Whereas a lean, mean post-heist standoff would have been enough for most movies (certainly, Quentin Tarantino launched his directing career with an inventive spin on just that in “Reservoir Dogs”), Pearce overloads “Hotel Artemis” with all sorts of extraneous conflict, most of it centered on the arrival of an ominous figure known as the Wolf King. Described as a ruthless crime boss who drowns people who upset him (and played by an actor whose identity is more fun to discover in the moment), the Wolf King looms over the first two acts in such an intimidating way, it might have been wiser to save the big reveal for a potential sequel, since his introduction as a potential patient actually makes the film feel smaller.

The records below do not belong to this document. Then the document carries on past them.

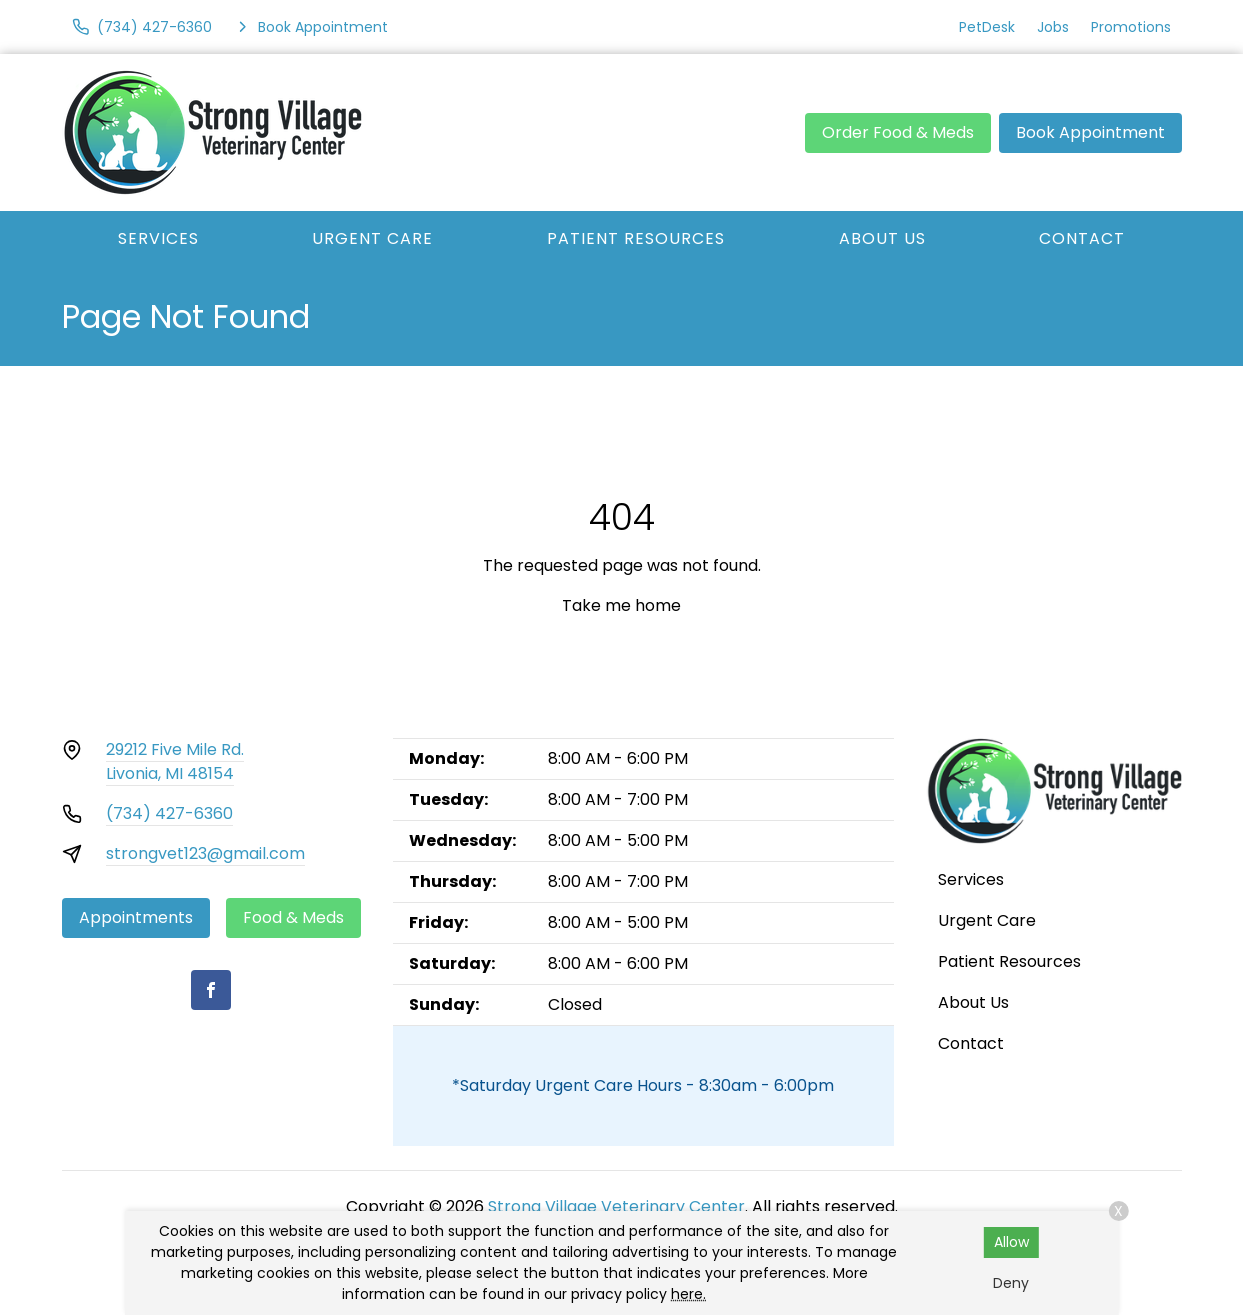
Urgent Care (372, 238)
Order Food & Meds (898, 132)
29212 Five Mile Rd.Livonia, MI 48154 (175, 761)
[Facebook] (211, 990)
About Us (882, 238)
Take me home (621, 605)
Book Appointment (1090, 132)
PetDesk (987, 27)
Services (158, 238)
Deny (1011, 1283)
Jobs (1053, 27)
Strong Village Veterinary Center (616, 1206)
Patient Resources (636, 238)
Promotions (1131, 27)
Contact (1082, 238)
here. (688, 1294)
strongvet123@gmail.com (205, 853)
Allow (1011, 1242)
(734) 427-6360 (169, 813)
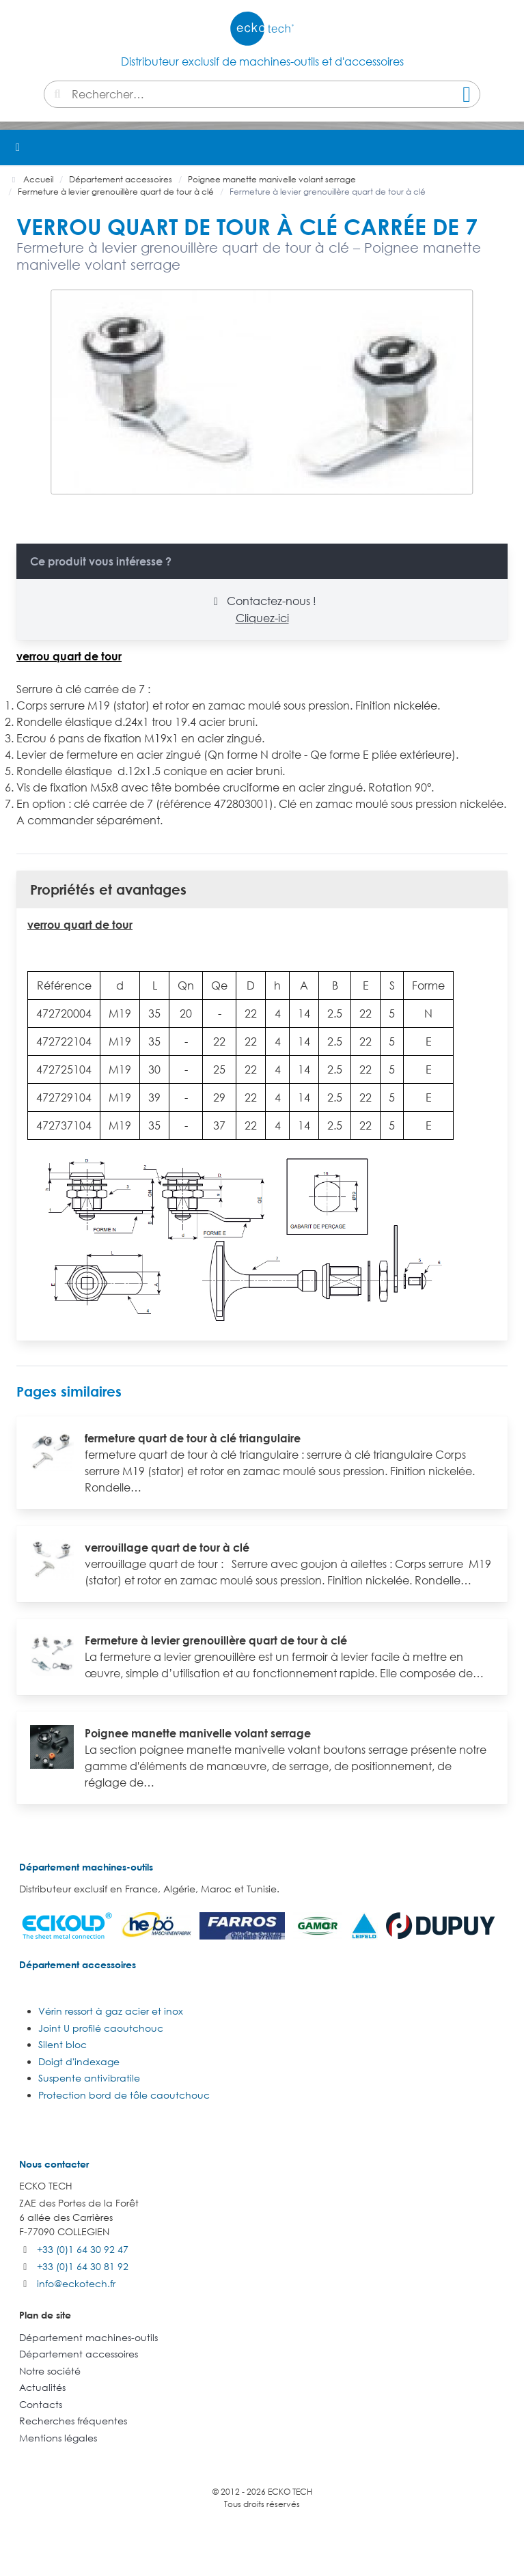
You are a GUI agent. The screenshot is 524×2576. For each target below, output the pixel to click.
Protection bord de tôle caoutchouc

Not only does the Wolf King own the Artemis, but several of the characters have unfinished business with him. The bank robbers may not have reached the vault, but they unwittingly stole $18 million in yellow diamonds from one of his associates, meaning that the two survivors (Brown and Brian Tyree Henry) might want to clear out before he arrives. Putting the French accent in femme fatale, Boutella’s character reveals early on that she injured herself in order to gain access to the Artemis, where she plans to pull off a high-level hit. No prizes for guessing who her mark might be. And to confuse it all, the Nurse faces cumbersome flashbacks to her son’s death, plus a distracting subplot involving an injured cop (Jenny Slate), which all connect back to the Wolf King in a wholly unnecessary way.

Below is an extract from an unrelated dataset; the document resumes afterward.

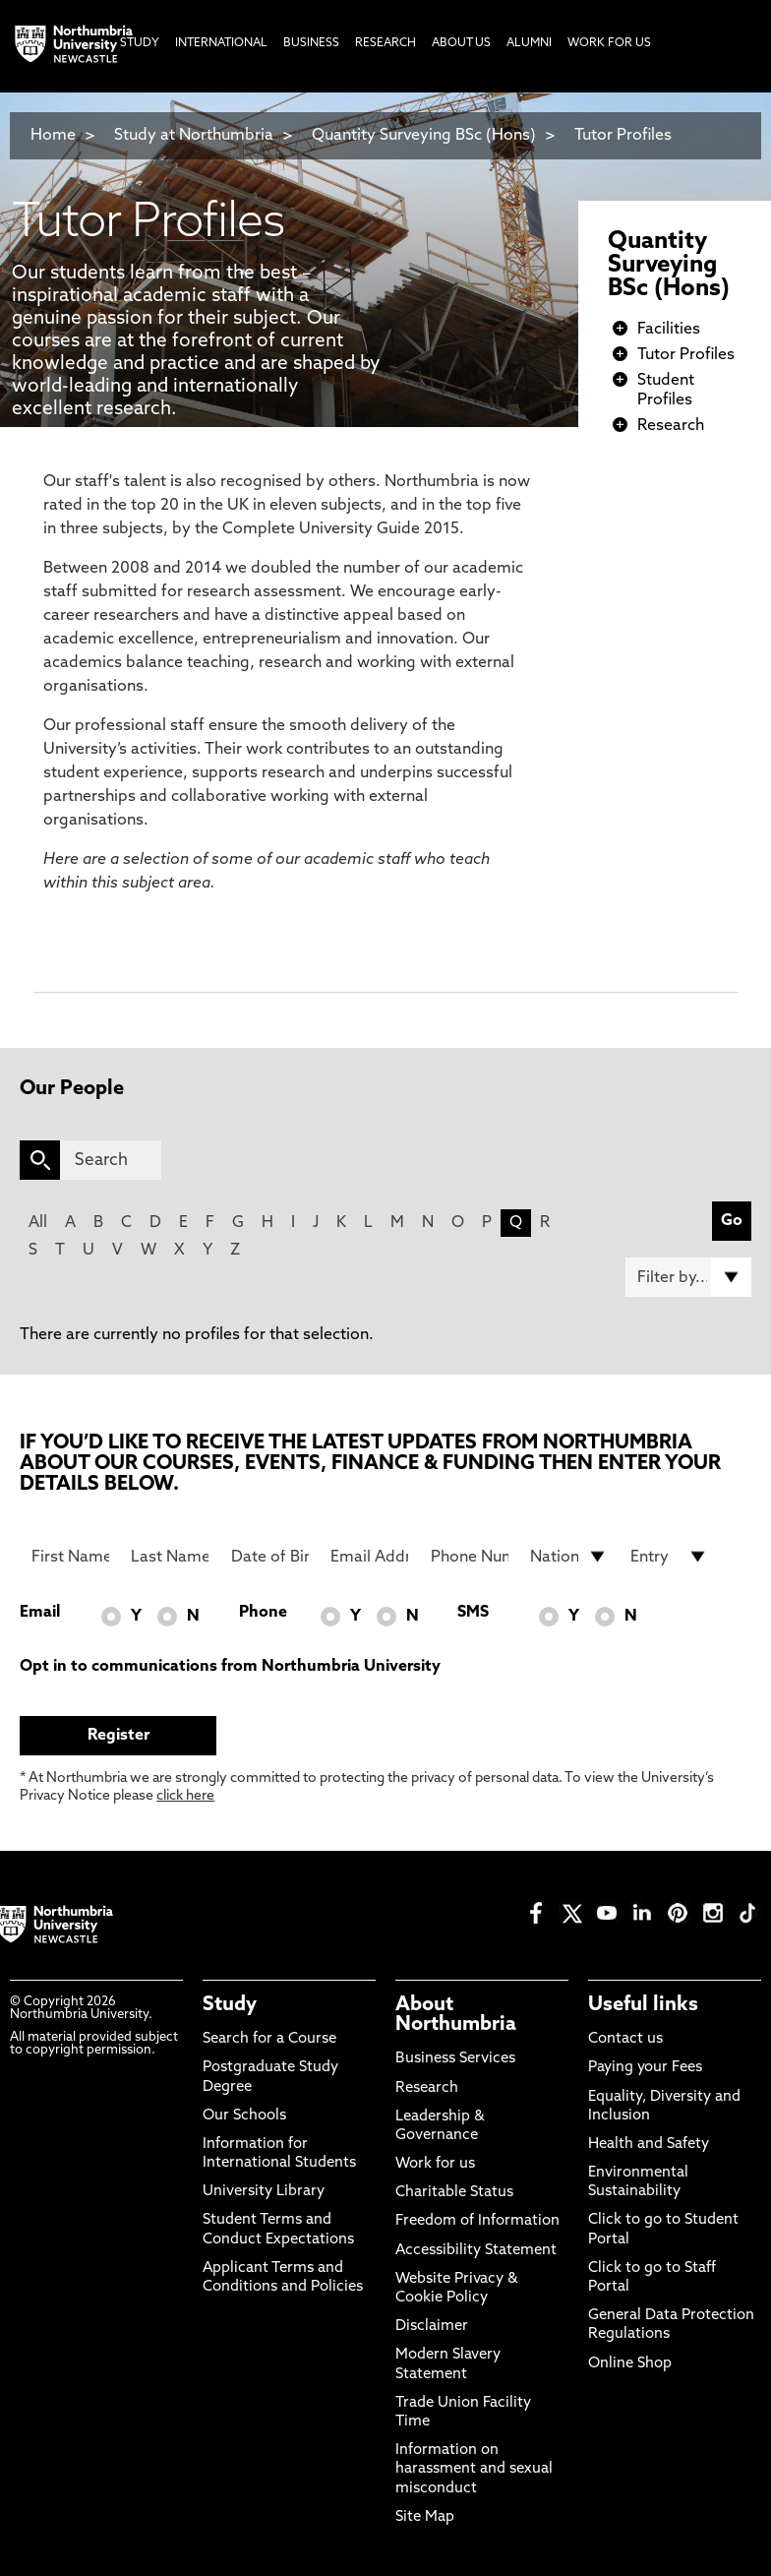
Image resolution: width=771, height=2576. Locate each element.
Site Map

That still leaves a handful of bonus characters for the movie to juggle, including wrestler and “Guardians of the Galaxy” star Dave Bautista as a heavyweight orderly and screechy-voiced comedian Charlie Day as a smarmy arms dealer modeled after creeps played by Joe Pesci and Joe Pantoliano in previous films, overcrowding the film’s 93-minute run time. Somewhere (if only in Pearce’s head), a much longer and more satisfying version of this movie exists, but it’s hard to ignore that the version being released in theaters feels like a salvage job, heavy on the exposition — drawn out by a five-minute time bomb that takes far longer to detonate — then weirdly rushed through its explosive finale, during which most of the characters simply disappear amid the action. As debuts go, Pearce deserves points for ambition, but loses just as many for stealing from other movies. And we all know what the Wolf King does to thieves.


Film Review: 'Hotel Artemis'
Reviewed at Wilshire Screening Room, June 4, 2018. MPAA Rating: R. Runnign time: 93 MIN.
Production: (U.K.-U.S.) A Global Road Entertainment release, presented with the Ink Factory, in association with 127 Wall, of a Marc Platt, Ink Factory production. Producers: Adam Siegel, Marc Platt, Stephen Cornwell, Simon Cornwell. Executive producers: Jeffrey Stott, Drew Pearce, Joe Tsai, Arthur Wang. Co-executive producers: Yogita Puri, Ian Spence.
Crew: Director, writer: Drew Pearce. Camera (color): Chung-hoon Chung. Editors: Gardner Gould, Paul Zucker. Music: Cliff Martinez.
With: Jodie Foster, Sterling K. Brown, Sofia Boutella
, Jeff Goldblum, Brian Tyree Henry, Jenny Slate, Zachary Quinto, Charlie Day, Dave Bautista.